━━ EXTRACTED TEXT ━━

One of the biggest financial drains on any family is the home. Whether you rent or you buy there are pros and cons. If you buy you eventually pay off your mortgage, but by the time that happens the house is 15, 20, 25 years older and now requires more ongoing maintenance. If you rent you can’t personalise or upgrade your house and there’s always a chance you can be asked to move.
What if you could find a way of increasing the pros and reducing the cons by combining the two approaches?
A little while back I wrote a post on using community projects to create capitalist wrappers around communist/socialist ideas. In that post I was thinking on a large scale of how a community could separate themselves individually from some of the negative sides of capitalism, but still live in the “normal” world by working together as a community.
One of the ideas I mentioned in that post was to form a co-operative company to be the legal responsibility for home and land ownership etc. Whilst the key ideas from that post are unfortunately unlikely to happen (it largely depends on buying an entire village or something), I have since been thinking of a slightly more realistic version.
What if a group of people got together as a co-operative and bought their homes together, rather than renting from private landlords? And what if the rent decreased with time?
Here’s a basic outline of what I was thinking:
- You form a members co-operative. Every member puts in say £1000 (that could be a £1 membership fee plus £999 into a savings account).

━━━

_SET TASK A_: Condense the paragraph of the article on co-operative home ownership that begins "One of the biggest financial drains" into a short bulleted list, keeping its main facts.

━━ ENTRIES PROVIDED ━━

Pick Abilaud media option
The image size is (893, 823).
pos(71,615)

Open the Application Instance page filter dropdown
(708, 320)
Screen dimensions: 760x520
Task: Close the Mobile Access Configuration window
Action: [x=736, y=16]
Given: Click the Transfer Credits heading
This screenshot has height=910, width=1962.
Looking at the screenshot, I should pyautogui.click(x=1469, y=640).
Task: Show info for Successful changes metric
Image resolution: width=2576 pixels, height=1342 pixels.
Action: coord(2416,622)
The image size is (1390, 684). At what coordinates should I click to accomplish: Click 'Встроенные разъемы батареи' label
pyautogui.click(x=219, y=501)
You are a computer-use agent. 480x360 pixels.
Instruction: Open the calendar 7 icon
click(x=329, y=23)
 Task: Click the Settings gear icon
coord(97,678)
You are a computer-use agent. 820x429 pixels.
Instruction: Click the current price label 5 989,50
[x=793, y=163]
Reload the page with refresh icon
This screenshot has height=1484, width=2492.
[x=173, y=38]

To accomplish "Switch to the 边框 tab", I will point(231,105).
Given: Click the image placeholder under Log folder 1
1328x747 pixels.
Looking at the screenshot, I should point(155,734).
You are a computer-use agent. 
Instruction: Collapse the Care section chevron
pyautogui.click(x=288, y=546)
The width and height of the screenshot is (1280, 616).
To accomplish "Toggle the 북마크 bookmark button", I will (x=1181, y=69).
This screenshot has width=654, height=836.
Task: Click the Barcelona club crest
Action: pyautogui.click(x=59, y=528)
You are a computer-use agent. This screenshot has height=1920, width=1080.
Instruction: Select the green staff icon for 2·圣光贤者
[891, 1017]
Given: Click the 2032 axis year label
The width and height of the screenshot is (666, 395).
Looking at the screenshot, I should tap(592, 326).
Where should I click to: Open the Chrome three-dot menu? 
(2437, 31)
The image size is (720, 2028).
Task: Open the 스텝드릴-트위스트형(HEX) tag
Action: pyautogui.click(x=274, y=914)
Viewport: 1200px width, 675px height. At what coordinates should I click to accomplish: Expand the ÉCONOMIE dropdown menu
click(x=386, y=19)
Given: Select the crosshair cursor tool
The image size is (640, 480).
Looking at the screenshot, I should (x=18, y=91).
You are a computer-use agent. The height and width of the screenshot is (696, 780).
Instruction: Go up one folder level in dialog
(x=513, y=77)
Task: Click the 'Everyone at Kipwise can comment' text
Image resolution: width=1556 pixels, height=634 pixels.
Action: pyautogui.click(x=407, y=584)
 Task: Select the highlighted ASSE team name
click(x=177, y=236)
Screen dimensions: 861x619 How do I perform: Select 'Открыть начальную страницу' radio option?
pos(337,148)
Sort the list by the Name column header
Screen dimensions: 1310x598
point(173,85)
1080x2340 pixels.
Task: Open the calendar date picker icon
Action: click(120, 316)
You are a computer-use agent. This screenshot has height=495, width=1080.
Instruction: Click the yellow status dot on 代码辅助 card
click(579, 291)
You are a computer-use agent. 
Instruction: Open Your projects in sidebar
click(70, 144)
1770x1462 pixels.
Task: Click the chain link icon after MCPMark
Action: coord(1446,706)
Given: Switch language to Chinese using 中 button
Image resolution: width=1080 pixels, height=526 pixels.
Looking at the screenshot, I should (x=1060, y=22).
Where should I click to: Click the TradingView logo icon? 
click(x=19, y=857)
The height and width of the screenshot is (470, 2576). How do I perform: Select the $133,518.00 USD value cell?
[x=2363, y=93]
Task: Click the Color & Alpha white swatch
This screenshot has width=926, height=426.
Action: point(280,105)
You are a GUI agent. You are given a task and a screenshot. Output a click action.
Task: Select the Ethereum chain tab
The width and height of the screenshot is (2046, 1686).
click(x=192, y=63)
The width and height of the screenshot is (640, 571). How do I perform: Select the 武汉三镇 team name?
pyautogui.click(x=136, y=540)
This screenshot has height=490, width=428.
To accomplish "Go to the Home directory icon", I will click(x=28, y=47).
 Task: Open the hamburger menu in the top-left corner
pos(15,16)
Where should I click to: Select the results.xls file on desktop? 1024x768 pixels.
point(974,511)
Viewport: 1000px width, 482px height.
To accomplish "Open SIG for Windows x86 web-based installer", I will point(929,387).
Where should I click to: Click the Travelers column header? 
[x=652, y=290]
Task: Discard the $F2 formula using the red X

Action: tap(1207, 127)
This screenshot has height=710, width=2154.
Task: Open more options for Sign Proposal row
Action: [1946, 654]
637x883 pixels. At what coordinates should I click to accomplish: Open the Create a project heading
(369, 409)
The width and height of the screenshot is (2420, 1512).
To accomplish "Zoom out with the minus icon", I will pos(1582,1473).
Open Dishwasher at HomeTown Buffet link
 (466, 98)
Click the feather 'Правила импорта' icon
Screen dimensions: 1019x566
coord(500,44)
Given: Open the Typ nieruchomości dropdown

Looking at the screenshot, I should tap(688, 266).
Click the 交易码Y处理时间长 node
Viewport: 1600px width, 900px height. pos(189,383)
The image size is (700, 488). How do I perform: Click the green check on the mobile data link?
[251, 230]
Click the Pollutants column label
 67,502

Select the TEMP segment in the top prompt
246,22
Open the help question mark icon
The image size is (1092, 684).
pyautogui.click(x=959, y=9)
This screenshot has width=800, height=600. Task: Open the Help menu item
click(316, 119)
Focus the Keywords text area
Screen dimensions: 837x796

━━━

_SET TASK B_: Quote word for word the stretch of the entries from the line that contains "You are a computer-use agent. 820x429 pixels." through the line that contains "Looking at the screenshot, I should point(155,734).".

_EXPECTED ANSWER A_:
- A home is one of the biggest financial drains on any family.
- Both renting and buying have pros and cons.
- Buying: the mortgage is eventually paid off, but by then the house is 15, 20 or 25 years older and needs more ongoing maintenance.
- Renting: the house can't be personalized or upgraded, and there's always a chance of being asked to move.

_EXPECTED ANSWER B_:
You are a computer-use agent. 820x429 pixels.
Instruction: Click the current price label 5 989,50
[x=793, y=163]
Reload the page with refresh icon
This screenshot has height=1484, width=2492.
[x=173, y=38]

To accomplish "Switch to the 边框 tab", I will point(231,105).
Given: Click the image placeholder under Log folder 1
1328x747 pixels.
Looking at the screenshot, I should point(155,734).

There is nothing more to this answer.